When you have some spare time, something instructive to do that can help fill
gaps in your Unix knowledge and to get a better idea of the programs installed
on your system and what they can do is a simple
whatis call, run over
all the executable files in your
/usr/bin directories. This will
give you a one-line summary of the file’s function if available from
tom@conan:/bin$ whatis * bash (1) - GNU Bourne-Again SHell bunzip2 (1) - a block-sorting file compressor, v1.0.4 busybox (1) - The Swiss Army Knife of Embedded Linux bzcat (1) - decompresses files to stdout ... tom@conan:/usr/bin$ whatis * [ (1) - check file types and compare values 2to3 (1) - Python2 to Python3 converter 2to3-2.7 (1) - Python2 to Python3 converter 411toppm (1) - convert Sony Mavica .411 image to ppm ...
It also works on many of the files in other directories, such as
tom@conan:/etc$ whatis * acpi (1) - Shows battery status and other ACPI information adduser.conf (5) - configuration file for adduser(8) and addgroup(8) adjtime (3) - correct the time to synchronize the system clock aliases (5) - Postfix local alias database format ...
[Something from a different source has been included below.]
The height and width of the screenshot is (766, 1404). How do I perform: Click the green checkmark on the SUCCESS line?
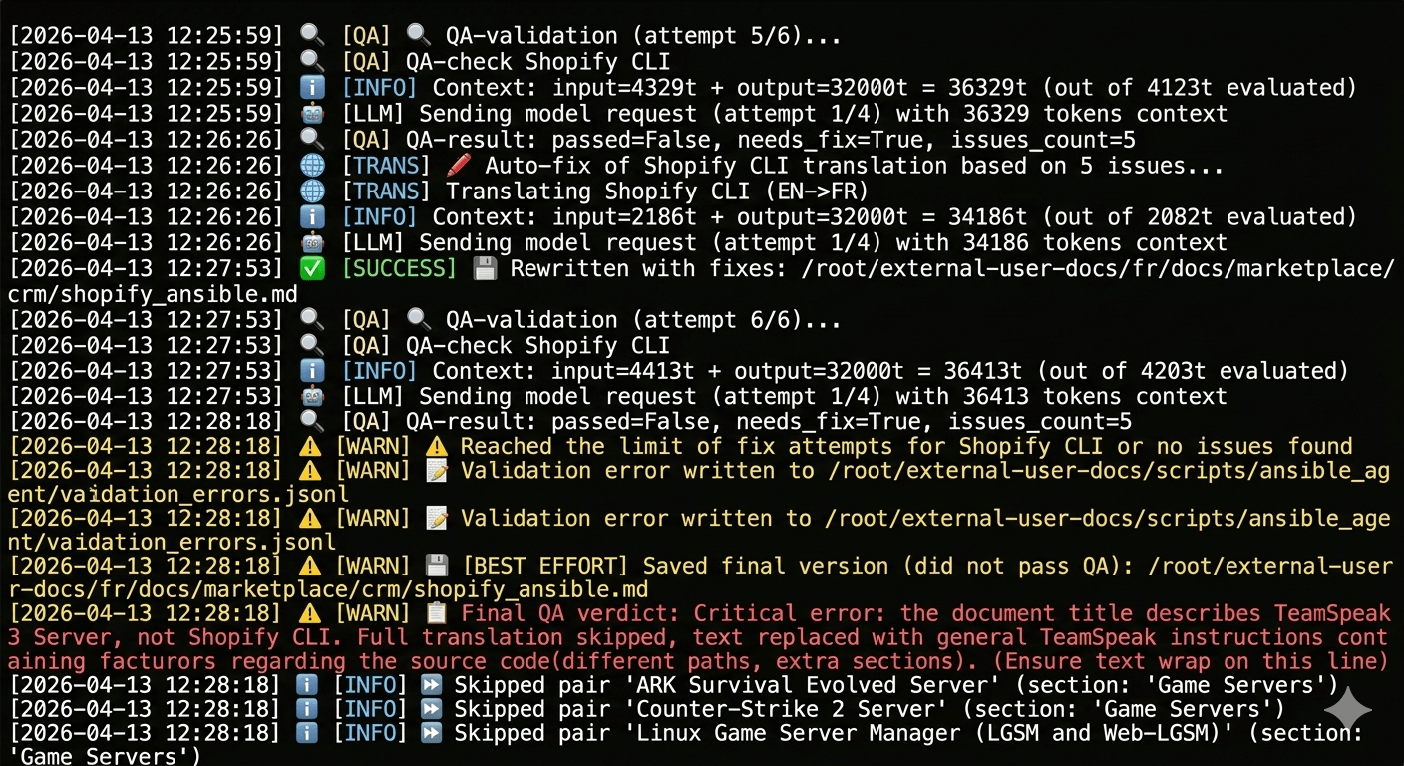pyautogui.click(x=311, y=269)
Because packages often install more than one binary and you’re only in the
habit of using one or two of them, this process can tell you about programs on
your system that you may have missed, particularly standard tools that solve
common problems. As an example, I first learned about
watch this way,
having used a clunky solution with
for loops with
sleep calls to do the
same thing many times before.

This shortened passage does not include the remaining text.